Bu düzeyde kişi “cennete” ulaşır, “Cehennem” ise zıttı olarak kavurucu yelin vurduğu aşamadır – bilincin alt düzeylerinde; kavrayışın, bilginin ya da gücün yoksunluğu, eziyet verici bir güç görevi görebilir. Burada ayrıca gizli bir anlam olarak cehennemin, ateş Yılanının enerjisine de karşılık geldiğini görüyoruz, ki bu da kavurucu bir yel misali, şarabın üretimi sağlanana kadar arıtır. Su ve ateş elementleri arasındaki düalizm, ayrıca arıtma yöntemleriyle de ilişkilidir.
Daha fazla simyasal derinliğe inmeden bir not düşmek gerekirse, ızdırabın gücü ayrıca Şeytan’ın Düşmanları için de kullanılmış olacaktır. Burada verilen başka bir anlam da SAT’ın veya Gerçeğin düşmanlarının, yeteneklerini kullanmayı ve kendilerini geliştirmeyi reddederek sadece kendilerini ebedi çilekeşler yaptıklarıdır. Bu reddediş ve hakikate gözlerini kapama, karmik ve diğer türlü eziyetlere davetiye çıkaracaktır. Bu yüzden onlar, Şarabın zevkini tatmak yerine, kendilerini cehalet ateşinde azap çekmeye iterler.
Sonraki dizede Şeytan Baba, bu acının sebebini açıklıyor – ve aynı zamanda çözümü iki dizede veriyor:- “Yıldızlar bana güçlük getirdi” kısmı, kişinin, yükselene değin maruz kalacağı yıldızlar ile, veya kader ile ilişkisini gösteriyor. Kişi yükselmediğinde, ve meditasyon yapmadığında, “Yıldızların” vereceği etkilerin insafındadır ve ruha yapışan, ona acı getiren Karmik artığın etkisi altındadır. Kaçınılmaz bir şekilde, acı da cehaletin bir parçasıdır.
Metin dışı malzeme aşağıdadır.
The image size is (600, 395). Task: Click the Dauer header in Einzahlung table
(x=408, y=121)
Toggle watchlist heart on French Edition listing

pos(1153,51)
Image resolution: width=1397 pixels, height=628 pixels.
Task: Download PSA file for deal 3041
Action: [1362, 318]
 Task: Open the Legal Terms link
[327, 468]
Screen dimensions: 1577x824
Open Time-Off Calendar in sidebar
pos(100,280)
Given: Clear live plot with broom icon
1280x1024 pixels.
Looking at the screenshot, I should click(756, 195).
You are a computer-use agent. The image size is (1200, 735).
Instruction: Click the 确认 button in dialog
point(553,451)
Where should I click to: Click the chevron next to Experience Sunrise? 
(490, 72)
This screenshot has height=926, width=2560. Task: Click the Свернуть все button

Bu aşamanın direkt karşılığı “Hizmetkârdır”, ve meditasyon ile spiritüelliğe yeni adımını atmış herkes, ya da doğan herkes, “Prangalara” vurularak doğmuş ve hizmetkâr olarak köleleştirilmiştir. Hepimiz bu dünyaya körler ve hizmetkârlar olarak doğduk. Hepimiz bu dünyaya “Kör” olarak doğduk, ve yıldızlar ile karmik güçler bizim dış kontrolümüzü ele aldı. Bu durum sadece kişi Ruhunu ve Ruhani gücünü yükselttiğinde terse döner, ve kişi ilerleyerek bu prangaları kırıp özgürlüğe koşabilir.
Şeytan, Kendisini bu düzeyin çok üstüne yükselttiğini, bu karmik artığın prangalarından kurtulduğunu ve buna bağlı olarak ebedi kavurucu azaptan kendini özgürleştirdiğini belirtiyor. Kendisinin ustalık düzeyinden ötürü, O, insanlığın hem yükselişini hem de düşüşünü yönetir. Onun bilinci tüm enginliğiyle evreni kapsar."